START Data for the task
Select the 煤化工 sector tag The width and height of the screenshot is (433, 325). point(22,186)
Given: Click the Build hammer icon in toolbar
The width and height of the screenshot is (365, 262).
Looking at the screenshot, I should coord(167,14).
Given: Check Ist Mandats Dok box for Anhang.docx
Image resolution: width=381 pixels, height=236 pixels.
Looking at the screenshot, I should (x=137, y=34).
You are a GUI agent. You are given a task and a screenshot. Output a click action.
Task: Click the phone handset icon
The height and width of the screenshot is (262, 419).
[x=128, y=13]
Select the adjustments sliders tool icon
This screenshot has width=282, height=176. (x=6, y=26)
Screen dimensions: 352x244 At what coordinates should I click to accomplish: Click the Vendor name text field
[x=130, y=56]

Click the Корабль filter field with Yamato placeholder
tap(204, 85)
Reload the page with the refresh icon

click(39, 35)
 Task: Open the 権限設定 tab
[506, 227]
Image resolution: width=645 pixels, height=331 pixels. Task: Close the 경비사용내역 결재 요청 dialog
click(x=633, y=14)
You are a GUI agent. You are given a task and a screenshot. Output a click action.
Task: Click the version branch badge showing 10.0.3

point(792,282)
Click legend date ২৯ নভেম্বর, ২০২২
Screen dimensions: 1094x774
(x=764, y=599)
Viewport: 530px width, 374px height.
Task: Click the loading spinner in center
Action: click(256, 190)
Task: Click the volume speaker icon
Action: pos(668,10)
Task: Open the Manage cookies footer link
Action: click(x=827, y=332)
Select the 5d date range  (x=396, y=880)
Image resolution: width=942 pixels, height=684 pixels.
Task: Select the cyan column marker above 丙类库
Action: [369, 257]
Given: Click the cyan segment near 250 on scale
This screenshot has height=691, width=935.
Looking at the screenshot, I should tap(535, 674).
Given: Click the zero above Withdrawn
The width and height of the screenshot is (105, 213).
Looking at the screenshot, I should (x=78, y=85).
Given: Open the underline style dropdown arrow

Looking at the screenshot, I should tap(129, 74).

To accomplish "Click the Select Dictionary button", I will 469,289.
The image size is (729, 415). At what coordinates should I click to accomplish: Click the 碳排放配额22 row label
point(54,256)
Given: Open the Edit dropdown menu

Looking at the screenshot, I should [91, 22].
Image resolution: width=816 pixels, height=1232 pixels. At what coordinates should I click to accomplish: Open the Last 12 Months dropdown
END Data for the task
Task item: Could you write out the full data verbatim?

Written solution:
Select the 煤化工 sector tag The width and height of the screenshot is (433, 325). point(22,186)
Given: Click the Build hammer icon in toolbar
The width and height of the screenshot is (365, 262).
Looking at the screenshot, I should coord(167,14).
Given: Check Ist Mandats Dok box for Anhang.docx
Image resolution: width=381 pixels, height=236 pixels.
Looking at the screenshot, I should (x=137, y=34).
You are a GUI agent. You are given a task and a screenshot. Output a click action.
Task: Click the phone handset icon
The height and width of the screenshot is (262, 419).
[x=128, y=13]
Select the adjustments sliders tool icon
This screenshot has width=282, height=176. (x=6, y=26)
Screen dimensions: 352x244 At what coordinates should I click to accomplish: Click the Vendor name text field
[x=130, y=56]

Click the Корабль filter field with Yamato placeholder
tap(204, 85)
Reload the page with the refresh icon

click(39, 35)
 Task: Open the 権限設定 tab
[506, 227]
Image resolution: width=645 pixels, height=331 pixels. Task: Close the 경비사용내역 결재 요청 dialog
click(x=633, y=14)
You are a GUI agent. You are given a task and a screenshot. Output a click action.
Task: Click the version branch badge showing 10.0.3

point(792,282)
Click legend date ২৯ নভেম্বর, ২০২২
Screen dimensions: 1094x774
(x=764, y=599)
Viewport: 530px width, 374px height.
Task: Click the loading spinner in center
Action: click(256, 190)
Task: Click the volume speaker icon
Action: pos(668,10)
Task: Open the Manage cookies footer link
Action: click(x=827, y=332)
Select the 5d date range  (x=396, y=880)
Image resolution: width=942 pixels, height=684 pixels.
Task: Select the cyan column marker above 丙类库
Action: [369, 257]
Given: Click the cyan segment near 250 on scale
This screenshot has height=691, width=935.
Looking at the screenshot, I should tap(535, 674).
Given: Click the zero above Withdrawn
The width and height of the screenshot is (105, 213).
Looking at the screenshot, I should (x=78, y=85).
Given: Open the underline style dropdown arrow

Looking at the screenshot, I should tap(129, 74).

To accomplish "Click the Select Dictionary button", I will 469,289.
The image size is (729, 415). At what coordinates should I click to accomplish: Click the 碳排放配额22 row label
point(54,256)
Given: Open the Edit dropdown menu

Looking at the screenshot, I should [91, 22].
Image resolution: width=816 pixels, height=1232 pixels. At what coordinates should I click to accomplish: Open the Last 12 Months dropdown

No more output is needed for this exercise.